EXERCISE DESCRIPTION - Copy out every line of the entries below word for word, with no changes.

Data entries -
%%

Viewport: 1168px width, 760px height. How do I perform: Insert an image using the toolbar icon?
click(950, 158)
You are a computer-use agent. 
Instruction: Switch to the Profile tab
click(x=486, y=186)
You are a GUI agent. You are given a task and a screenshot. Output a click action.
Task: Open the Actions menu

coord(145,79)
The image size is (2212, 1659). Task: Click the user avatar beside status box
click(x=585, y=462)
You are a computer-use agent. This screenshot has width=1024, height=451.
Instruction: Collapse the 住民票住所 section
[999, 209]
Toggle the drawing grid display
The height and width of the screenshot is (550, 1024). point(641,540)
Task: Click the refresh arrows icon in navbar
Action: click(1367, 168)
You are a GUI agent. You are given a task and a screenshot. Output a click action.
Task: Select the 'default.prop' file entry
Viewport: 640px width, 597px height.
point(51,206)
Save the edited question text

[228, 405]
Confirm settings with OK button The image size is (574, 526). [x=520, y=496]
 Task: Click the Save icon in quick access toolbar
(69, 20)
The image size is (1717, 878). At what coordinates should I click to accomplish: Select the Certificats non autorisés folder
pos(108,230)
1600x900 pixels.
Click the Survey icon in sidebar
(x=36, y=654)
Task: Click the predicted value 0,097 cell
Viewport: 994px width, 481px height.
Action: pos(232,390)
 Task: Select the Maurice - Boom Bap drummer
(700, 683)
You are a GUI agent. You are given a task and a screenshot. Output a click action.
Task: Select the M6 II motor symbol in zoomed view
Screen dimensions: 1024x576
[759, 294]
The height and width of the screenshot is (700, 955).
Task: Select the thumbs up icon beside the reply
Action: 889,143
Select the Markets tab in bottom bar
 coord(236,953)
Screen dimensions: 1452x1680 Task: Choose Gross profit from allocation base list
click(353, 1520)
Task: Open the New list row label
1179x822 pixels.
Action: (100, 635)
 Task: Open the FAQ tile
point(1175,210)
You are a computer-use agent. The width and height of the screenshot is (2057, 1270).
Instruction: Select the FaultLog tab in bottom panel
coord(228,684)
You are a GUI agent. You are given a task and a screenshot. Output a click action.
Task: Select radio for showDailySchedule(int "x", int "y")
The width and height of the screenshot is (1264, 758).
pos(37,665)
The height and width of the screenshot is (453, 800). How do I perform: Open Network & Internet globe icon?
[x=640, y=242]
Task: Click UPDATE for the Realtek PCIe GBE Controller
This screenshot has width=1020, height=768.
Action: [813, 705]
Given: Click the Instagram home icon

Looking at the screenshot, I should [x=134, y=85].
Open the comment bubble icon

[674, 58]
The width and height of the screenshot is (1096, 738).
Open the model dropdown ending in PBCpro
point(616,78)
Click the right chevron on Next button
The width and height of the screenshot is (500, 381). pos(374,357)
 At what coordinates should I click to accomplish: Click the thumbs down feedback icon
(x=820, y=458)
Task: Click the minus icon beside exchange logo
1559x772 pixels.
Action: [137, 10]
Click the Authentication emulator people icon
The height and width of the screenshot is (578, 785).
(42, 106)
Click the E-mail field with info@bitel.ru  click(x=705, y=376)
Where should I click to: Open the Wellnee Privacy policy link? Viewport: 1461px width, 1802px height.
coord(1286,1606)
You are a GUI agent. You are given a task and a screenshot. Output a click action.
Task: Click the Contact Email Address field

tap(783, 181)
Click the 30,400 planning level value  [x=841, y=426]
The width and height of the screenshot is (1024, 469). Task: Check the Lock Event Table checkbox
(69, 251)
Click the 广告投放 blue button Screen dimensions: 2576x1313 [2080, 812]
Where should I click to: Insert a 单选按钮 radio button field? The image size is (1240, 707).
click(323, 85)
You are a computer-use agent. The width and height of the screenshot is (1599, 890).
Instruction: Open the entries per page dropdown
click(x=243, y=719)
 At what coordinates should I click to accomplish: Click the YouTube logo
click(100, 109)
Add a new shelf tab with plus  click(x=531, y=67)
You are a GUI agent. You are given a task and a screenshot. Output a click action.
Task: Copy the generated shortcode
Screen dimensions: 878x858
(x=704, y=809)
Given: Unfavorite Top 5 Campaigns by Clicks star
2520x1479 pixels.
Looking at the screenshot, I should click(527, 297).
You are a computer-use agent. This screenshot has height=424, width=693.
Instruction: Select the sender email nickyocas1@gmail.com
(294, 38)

%%

FULL RESPONSE -
Viewport: 1168px width, 760px height. How do I perform: Insert an image using the toolbar icon?
click(950, 158)
You are a computer-use agent. 
Instruction: Switch to the Profile tab
click(x=486, y=186)
You are a GUI agent. You are given a task and a screenshot. Output a click action.
Task: Open the Actions menu

coord(145,79)
The image size is (2212, 1659). Task: Click the user avatar beside status box
click(x=585, y=462)
You are a computer-use agent. This screenshot has width=1024, height=451.
Instruction: Collapse the 住民票住所 section
[999, 209]
Toggle the drawing grid display
The height and width of the screenshot is (550, 1024). point(641,540)
Task: Click the refresh arrows icon in navbar
Action: click(1367, 168)
You are a GUI agent. You are given a task and a screenshot. Output a click action.
Task: Select the 'default.prop' file entry
Viewport: 640px width, 597px height.
point(51,206)
Save the edited question text

[228, 405]
Confirm settings with OK button The image size is (574, 526). [x=520, y=496]
 Task: Click the Save icon in quick access toolbar
(69, 20)
The image size is (1717, 878). At what coordinates should I click to accomplish: Select the Certificats non autorisés folder
pos(108,230)
1600x900 pixels.
Click the Survey icon in sidebar
(x=36, y=654)
Task: Click the predicted value 0,097 cell
Viewport: 994px width, 481px height.
Action: pos(232,390)
 Task: Select the Maurice - Boom Bap drummer
(700, 683)
You are a GUI agent. You are given a task and a screenshot. Output a click action.
Task: Select the M6 II motor symbol in zoomed view
Screen dimensions: 1024x576
[759, 294]
The height and width of the screenshot is (700, 955).
Task: Select the thumbs up icon beside the reply
Action: 889,143
Select the Markets tab in bottom bar
 coord(236,953)
Screen dimensions: 1452x1680 Task: Choose Gross profit from allocation base list
click(353, 1520)
Task: Open the New list row label
1179x822 pixels.
Action: (100, 635)
 Task: Open the FAQ tile
point(1175,210)
You are a computer-use agent. The width and height of the screenshot is (2057, 1270).
Instruction: Select the FaultLog tab in bottom panel
coord(228,684)
You are a GUI agent. You are given a task and a screenshot. Output a click action.
Task: Select radio for showDailySchedule(int "x", int "y")
The width and height of the screenshot is (1264, 758).
pos(37,665)
The height and width of the screenshot is (453, 800). How do I perform: Open Network & Internet globe icon?
[x=640, y=242]
Task: Click UPDATE for the Realtek PCIe GBE Controller
This screenshot has width=1020, height=768.
Action: [813, 705]
Given: Click the Instagram home icon

Looking at the screenshot, I should [x=134, y=85].
Open the comment bubble icon

[674, 58]
The width and height of the screenshot is (1096, 738).
Open the model dropdown ending in PBCpro
point(616,78)
Click the right chevron on Next button
The width and height of the screenshot is (500, 381). pos(374,357)
 At what coordinates should I click to accomplish: Click the thumbs down feedback icon
(x=820, y=458)
Task: Click the minus icon beside exchange logo
1559x772 pixels.
Action: [137, 10]
Click the Authentication emulator people icon
The height and width of the screenshot is (578, 785).
(42, 106)
Click the E-mail field with info@bitel.ru  click(x=705, y=376)
Where should I click to: Open the Wellnee Privacy policy link? Viewport: 1461px width, 1802px height.
coord(1286,1606)
You are a GUI agent. You are given a task and a screenshot. Output a click action.
Task: Click the Contact Email Address field

tap(783, 181)
Click the 30,400 planning level value  [x=841, y=426]
The width and height of the screenshot is (1024, 469). Task: Check the Lock Event Table checkbox
(69, 251)
Click the 广告投放 blue button Screen dimensions: 2576x1313 [2080, 812]
Where should I click to: Insert a 单选按钮 radio button field? The image size is (1240, 707).
click(323, 85)
You are a computer-use agent. The width and height of the screenshot is (1599, 890).
Instruction: Open the entries per page dropdown
click(x=243, y=719)
 At what coordinates should I click to accomplish: Click the YouTube logo
click(100, 109)
Add a new shelf tab with plus  click(x=531, y=67)
You are a GUI agent. You are given a task and a screenshot. Output a click action.
Task: Copy the generated shortcode
Screen dimensions: 878x858
(x=704, y=809)
Given: Unfavorite Top 5 Campaigns by Clicks star
2520x1479 pixels.
Looking at the screenshot, I should click(527, 297).
You are a computer-use agent. This screenshot has height=424, width=693.
Instruction: Select the sender email nickyocas1@gmail.com
(294, 38)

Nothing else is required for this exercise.